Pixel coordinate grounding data
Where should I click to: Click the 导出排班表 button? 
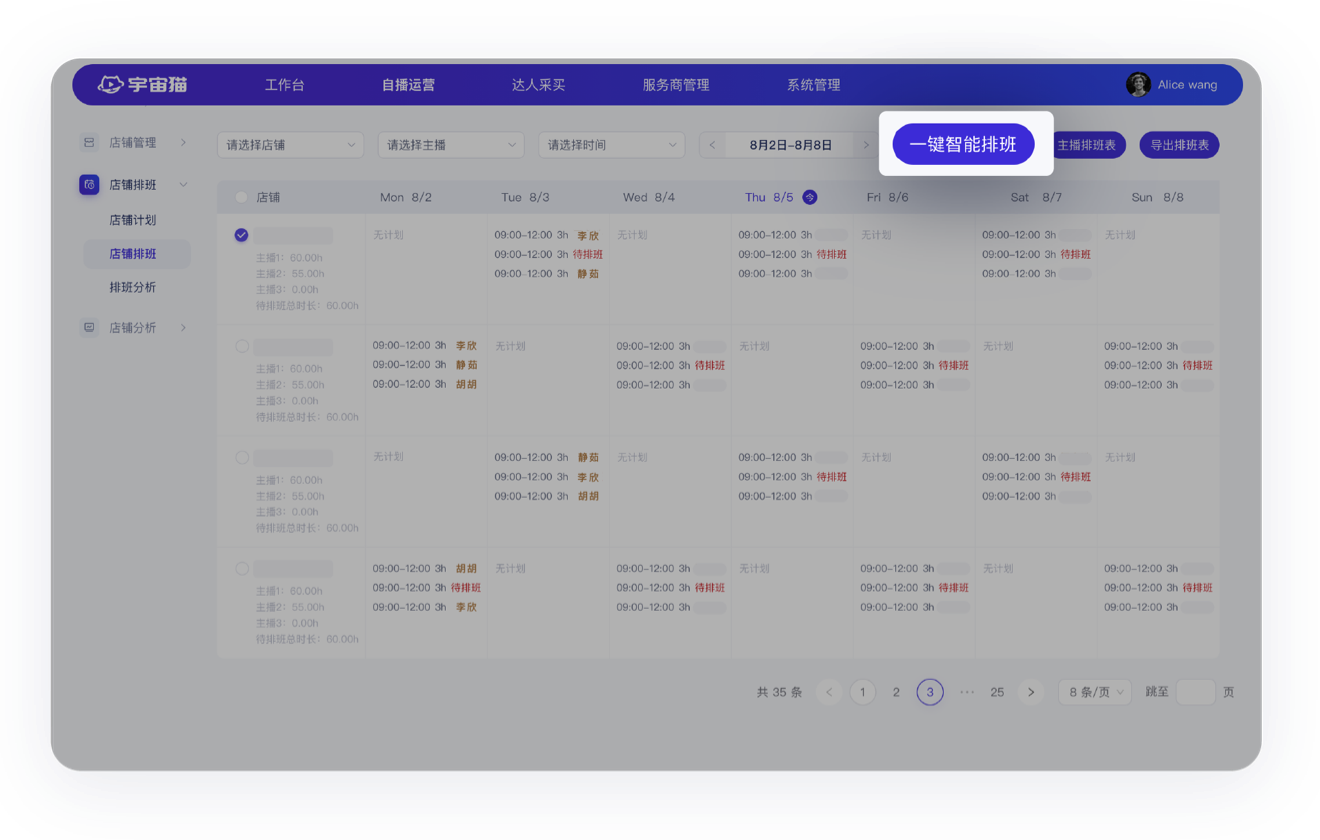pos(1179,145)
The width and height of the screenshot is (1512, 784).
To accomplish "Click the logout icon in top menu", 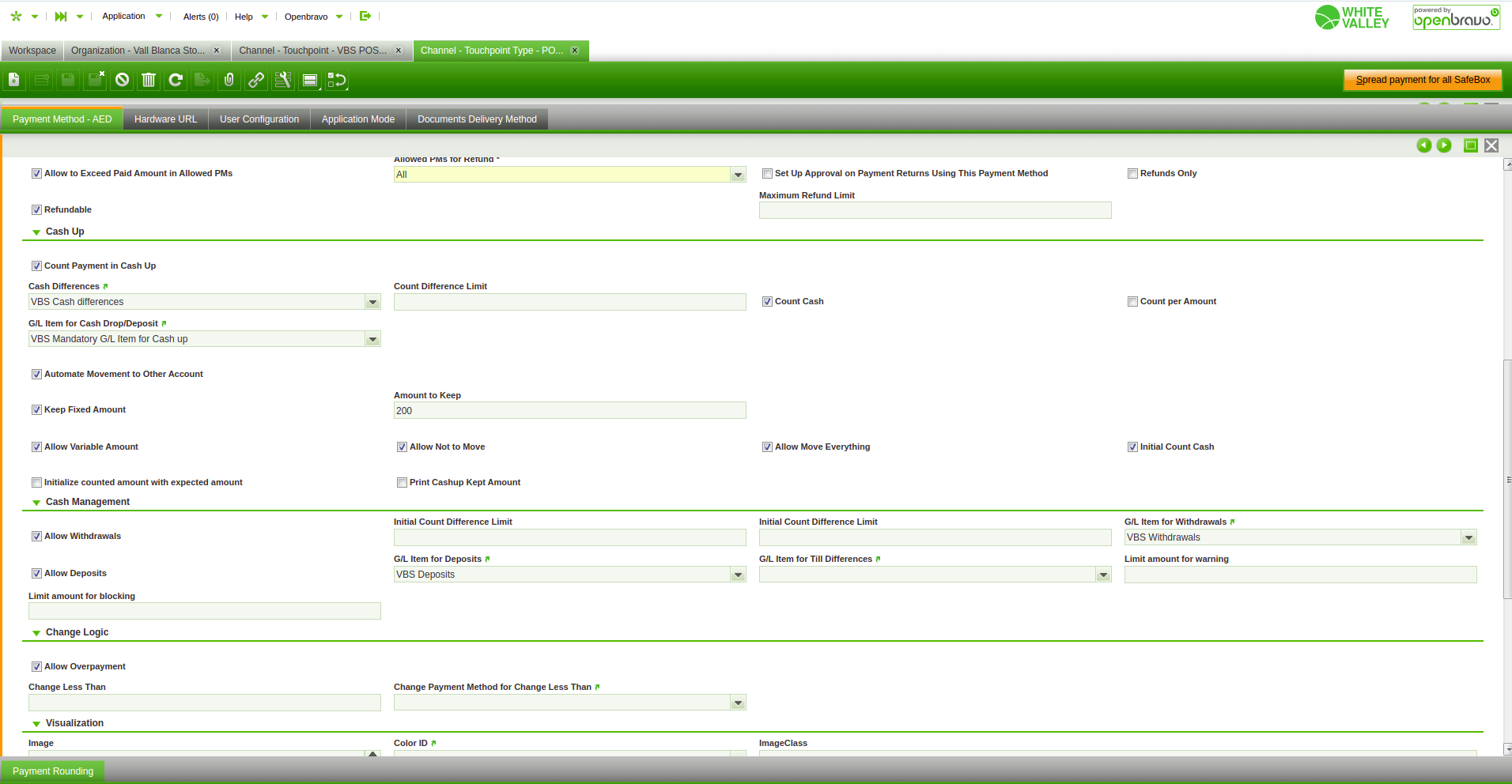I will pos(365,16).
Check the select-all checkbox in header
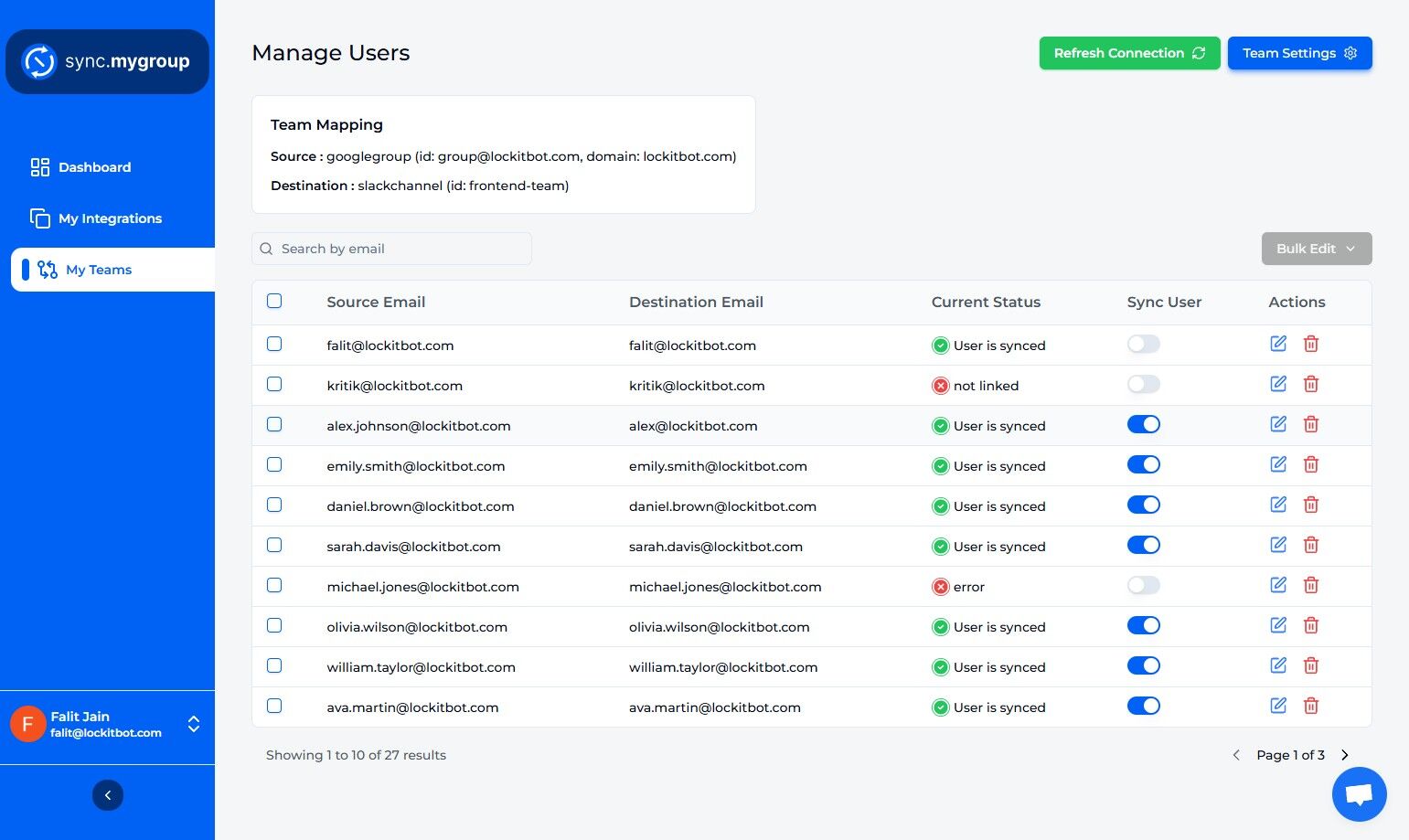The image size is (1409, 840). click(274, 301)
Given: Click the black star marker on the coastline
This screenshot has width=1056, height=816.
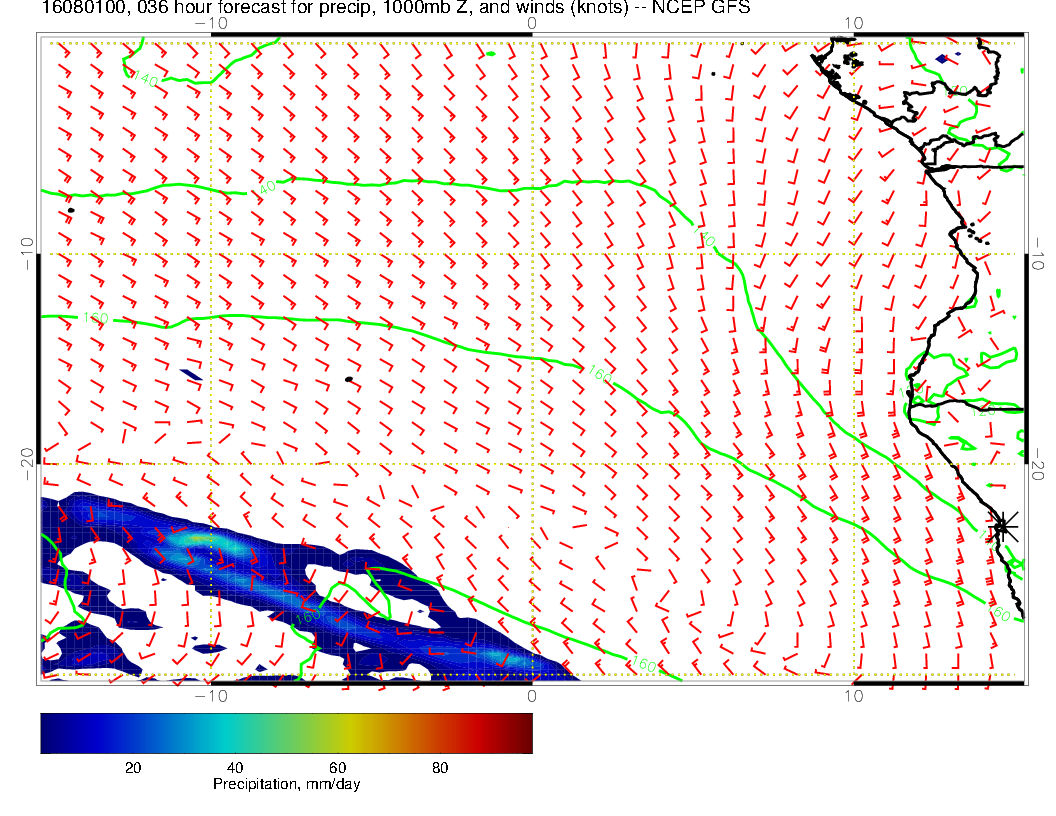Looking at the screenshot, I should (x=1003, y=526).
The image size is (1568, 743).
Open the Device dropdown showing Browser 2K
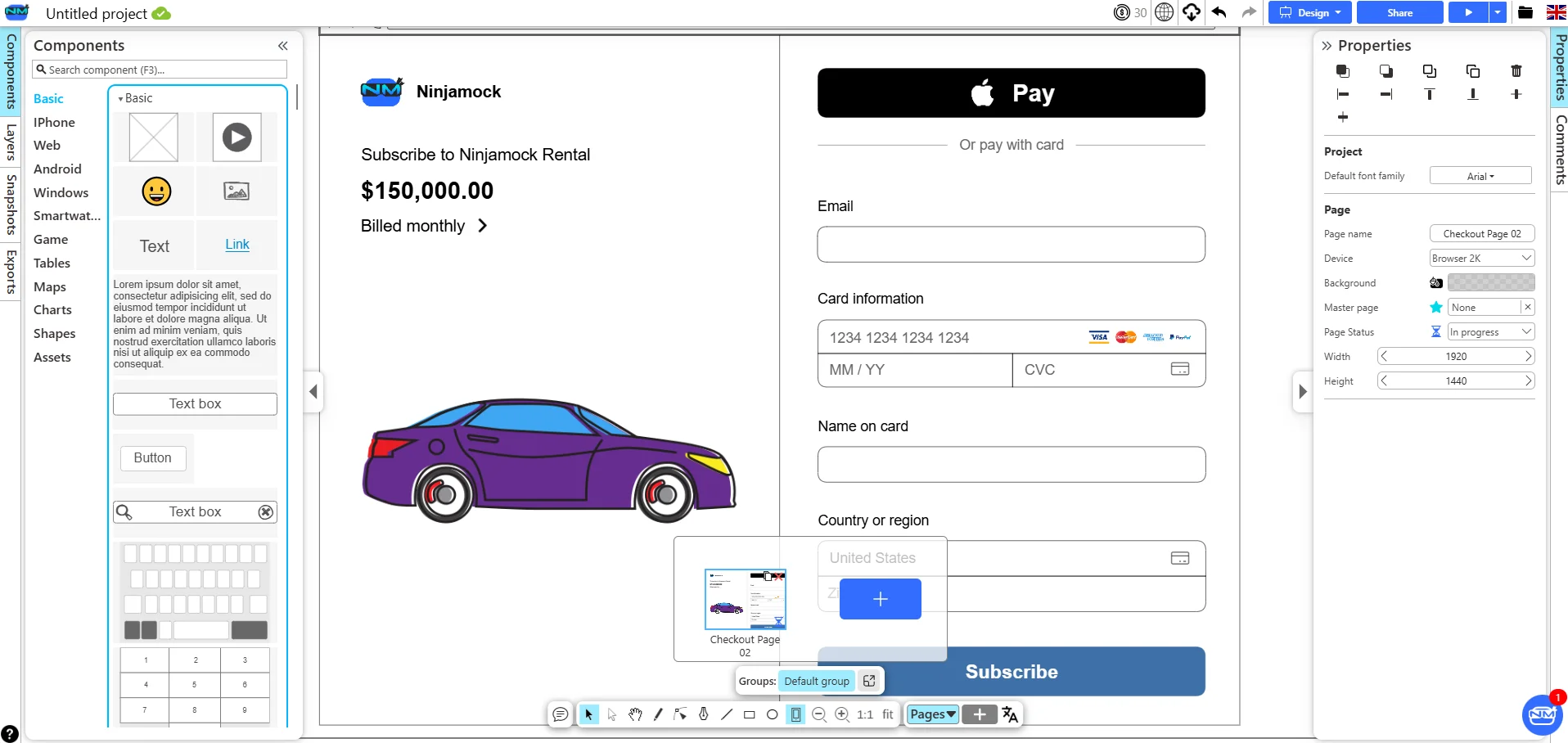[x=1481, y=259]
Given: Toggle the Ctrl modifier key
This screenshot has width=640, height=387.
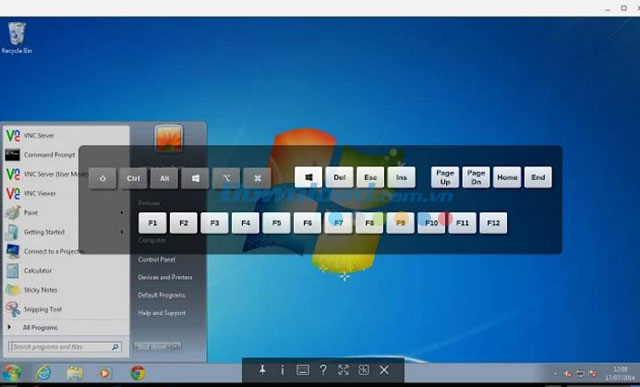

§ **INSTRUCTIONS TO FOLLOW**
Scan the entries above for lines with "Given" in them, then report how many there are as a plain number.

§ **TASK ANSWER**
2